How should mechanical ventilation be managed for children undergoing anesthesia? In this month’s issue of Anesthesia & Analgesia, Dr. Jeffrey M. Feldman, Department of Anesthesiology, Children’s Hospital of Philadelphia, Perelman School of Medicine, University of Pennsylvania, Philadelphia, Pennsylvania, has reviewed current technology used to ventilate children during anesthesia in the article titled “Optimal Ventilation of the Anesthetized Pediatric Patient.”
There are 3 goals for optimal ventilation of the child: 1) provide optimal arterial oxygen tension (PaO2) at the lowest inspired oxygen concentration (FiO2), 2) provide an acceptable arterial carbon dioxide tension (PaCO2), and 3) provide an optimal tidal volume using the least inspiratory pressure.
Based on work published in the early 1960s, the traditional approach to mechanical ventilation during anesthesia has been to use tidal volumes of 10-12 ml/kg. Due to anesthesia machine design limitations, tidal volumes have been difficult to deliver accurately to children. These limitations include circuit compliance, whereby some of the delivered volume is compressed in the breathing circuit, and the interaction between fresh gas flow and delivered tidal volume. Until recently, small tidal volumes were also difficult to accurately measure. For these reasons, pressure-controlled (PCV) rather than volume-controlled ventilation (VCV) has been the norm for pediatric anesthesiologists. The limitation of PCV is that tidal volume is not constant due to intraoperative changes in lung or abdominal compliance. Newer anesthesia ventilators are designed to compensate for compliance within the breathing system and eliminate the interaction between fresh gas flow and delivered tidal volume, providing accurate volume delivery even at small tidal volume settings typical in pediatrics. These newer anesthesia ventilators also measure exhaled tidal volume more accurately than in the past.
It has been shown that adults with acute respiratory distress syndrome (ARDS) do better when ventilated with lower tidal volumes (6-8 mls/kg) plus PEEP, and there is evidence accumulating that adult surgical patients at risk for post-operative pulmonary complications benefit from a similar lung protective ventilation strategy.

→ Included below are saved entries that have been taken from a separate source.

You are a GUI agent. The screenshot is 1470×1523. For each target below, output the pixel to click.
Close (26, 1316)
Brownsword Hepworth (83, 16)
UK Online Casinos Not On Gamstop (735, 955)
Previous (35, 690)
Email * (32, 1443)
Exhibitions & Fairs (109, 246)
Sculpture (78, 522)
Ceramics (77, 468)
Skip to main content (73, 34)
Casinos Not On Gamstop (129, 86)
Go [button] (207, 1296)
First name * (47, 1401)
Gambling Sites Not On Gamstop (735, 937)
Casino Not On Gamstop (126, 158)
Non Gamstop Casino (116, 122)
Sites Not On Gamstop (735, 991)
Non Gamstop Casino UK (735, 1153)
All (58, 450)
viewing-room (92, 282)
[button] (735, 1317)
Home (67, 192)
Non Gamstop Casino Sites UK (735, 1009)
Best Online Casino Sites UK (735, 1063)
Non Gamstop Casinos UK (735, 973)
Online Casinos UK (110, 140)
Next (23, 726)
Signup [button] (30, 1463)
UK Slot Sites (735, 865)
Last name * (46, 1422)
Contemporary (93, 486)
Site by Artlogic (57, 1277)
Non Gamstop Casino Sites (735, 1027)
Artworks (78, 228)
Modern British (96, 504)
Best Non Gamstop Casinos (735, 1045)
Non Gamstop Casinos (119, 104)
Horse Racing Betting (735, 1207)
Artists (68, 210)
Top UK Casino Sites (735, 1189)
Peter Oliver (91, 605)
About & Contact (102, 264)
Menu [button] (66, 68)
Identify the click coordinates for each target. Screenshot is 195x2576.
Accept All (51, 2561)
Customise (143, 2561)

We do not have similar data in pediatric surgical patients demonstrating the benefits of lung protective ventilation, but VCV and control of tidal volume has become widely used in the NICU to prevent ventilator induced lung injury. The weight of existing evidence supports a ventilation strategy that includes careful control of tidal volume plus PEEP and fortunately, the latest generation of anesthesia ventilators have the ability to deliver even small tidal volumes accurately when using VCV.

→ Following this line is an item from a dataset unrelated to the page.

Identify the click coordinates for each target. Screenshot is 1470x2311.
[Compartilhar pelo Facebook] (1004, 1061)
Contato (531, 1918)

PCV can still be advantageous especially when there are leaks due, for example, to use of an uncuffed endotracheal tube or bronchopleural fistula. PCV may also be preferred in very small infants where the tidal volume target is close to or less than the lower limit of the ventilator, typically 20 milliliters. The square wave pressure waveform associated with PCV helps to favor lung recruitment since maximum inspiratory pressure is maintained throughout the inspiratory cycle. This is not true of traditional VCV where the maximum pressure is achieved at the end of inspiration. Many modern anesthesia machines offer a volume mode that provides constant tidal volume and a square wave pressure waveform offering the best of traditional VCV and PCV.

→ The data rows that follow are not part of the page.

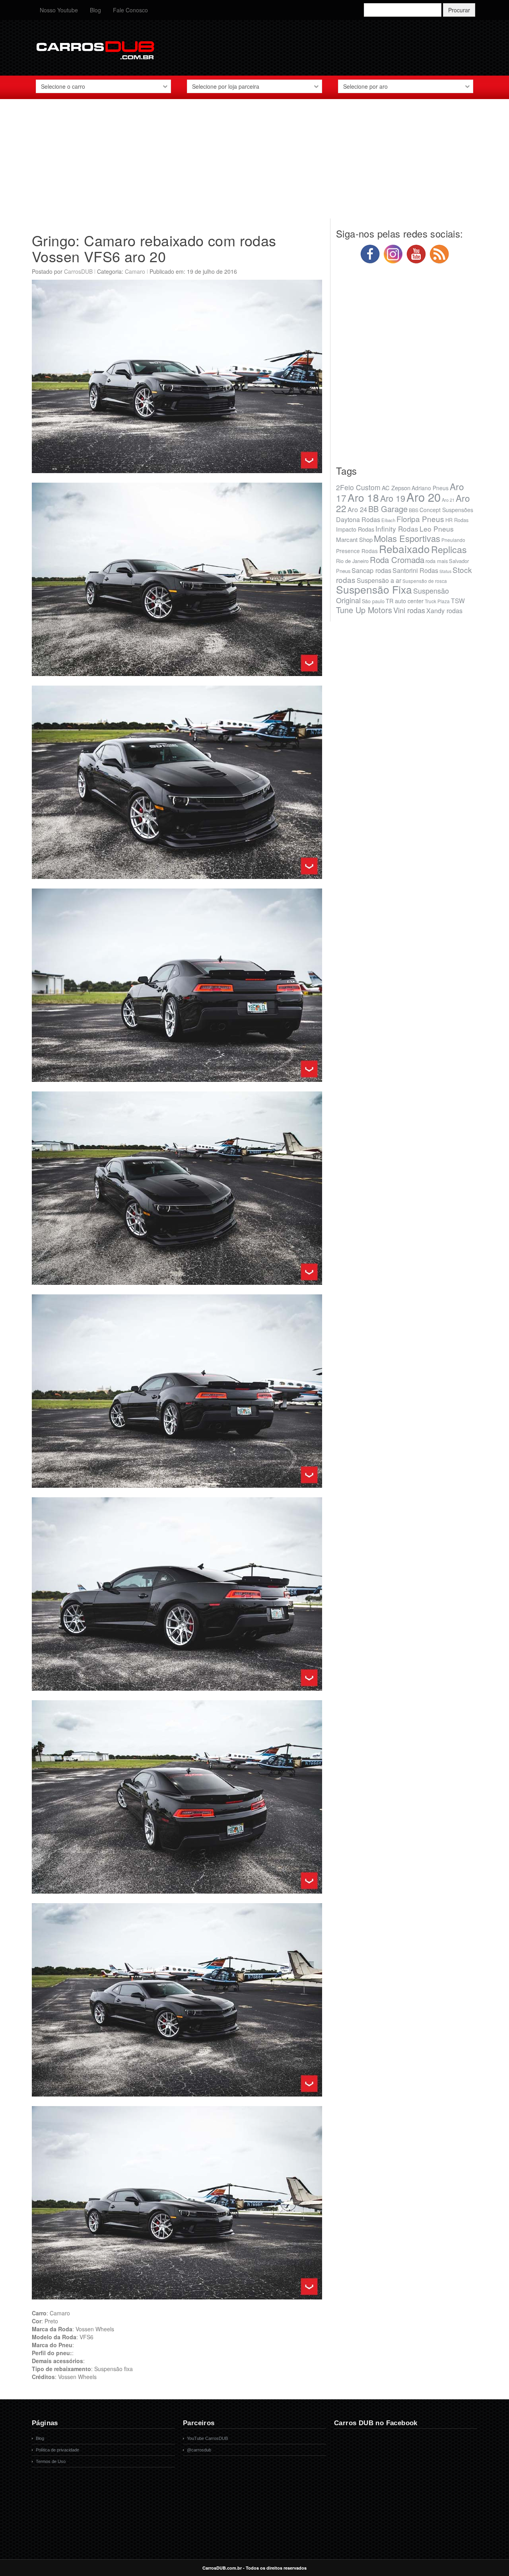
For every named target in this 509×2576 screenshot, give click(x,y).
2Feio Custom (358, 487)
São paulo (373, 601)
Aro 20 (423, 496)
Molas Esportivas (407, 538)
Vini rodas (409, 610)
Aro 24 (357, 509)
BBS (413, 510)
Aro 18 (363, 497)
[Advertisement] (254, 162)
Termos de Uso (51, 2461)
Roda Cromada (397, 559)
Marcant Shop (354, 539)
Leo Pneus (437, 529)
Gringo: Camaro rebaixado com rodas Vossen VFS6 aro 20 (154, 248)
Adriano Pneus (430, 488)
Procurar (459, 10)
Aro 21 (448, 500)
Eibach (388, 520)
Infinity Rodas (396, 529)
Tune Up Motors (364, 610)
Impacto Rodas (355, 529)
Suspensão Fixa (374, 589)
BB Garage (388, 508)
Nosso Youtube (59, 10)
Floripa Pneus (420, 518)
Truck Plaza (437, 601)
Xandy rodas (444, 610)
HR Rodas (456, 520)
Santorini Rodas (415, 570)
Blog (95, 10)
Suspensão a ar (379, 580)
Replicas (449, 549)
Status (445, 571)
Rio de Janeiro (352, 561)
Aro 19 (392, 498)
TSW (458, 600)
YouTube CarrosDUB (207, 2438)
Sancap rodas (371, 570)
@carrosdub (199, 2449)
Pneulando (453, 539)
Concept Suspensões (446, 510)
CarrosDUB (78, 271)
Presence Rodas (357, 551)
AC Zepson (396, 487)
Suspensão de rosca (424, 580)
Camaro (135, 271)
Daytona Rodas (358, 519)
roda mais (436, 561)
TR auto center (405, 600)
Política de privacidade (57, 2449)
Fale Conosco (130, 10)
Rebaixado (404, 548)
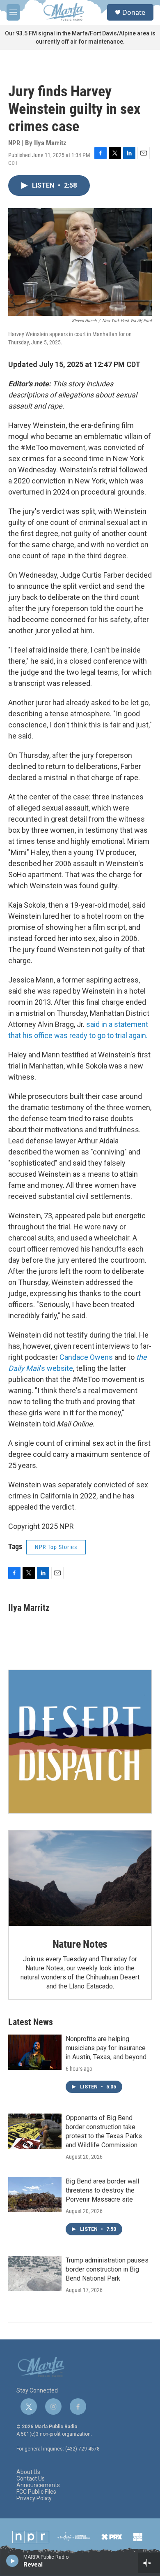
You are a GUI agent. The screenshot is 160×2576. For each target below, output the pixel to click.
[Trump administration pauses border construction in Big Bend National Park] (35, 2273)
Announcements (38, 2485)
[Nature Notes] (80, 1878)
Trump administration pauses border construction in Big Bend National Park (107, 2269)
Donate (133, 12)
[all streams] (149, 2563)
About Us (28, 2472)
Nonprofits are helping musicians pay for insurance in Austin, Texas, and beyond (106, 2048)
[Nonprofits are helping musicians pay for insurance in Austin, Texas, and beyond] (35, 2052)
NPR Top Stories (56, 1547)
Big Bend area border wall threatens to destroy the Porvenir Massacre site (102, 2190)
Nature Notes (80, 1944)
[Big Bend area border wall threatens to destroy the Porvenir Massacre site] (35, 2194)
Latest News (30, 2022)
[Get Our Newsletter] (80, 1741)
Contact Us (30, 2479)
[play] (12, 2560)
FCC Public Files (36, 2492)
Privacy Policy (34, 2498)
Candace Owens (86, 1357)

Control of dead space is important when ventilating children irrespective of whether PCV or VCV are used. Any apparatus added to the anesthesia breathing circuit on the patient side of the y-piece will increase dead space and can lead to hypercarbia or the need for excessive minute ventilation to maintain normocarbia.
This well-written review clearly describes the use of mechanical ventilation for children during surgery. It should be read by all anesthesiologists who care for pediatric patients.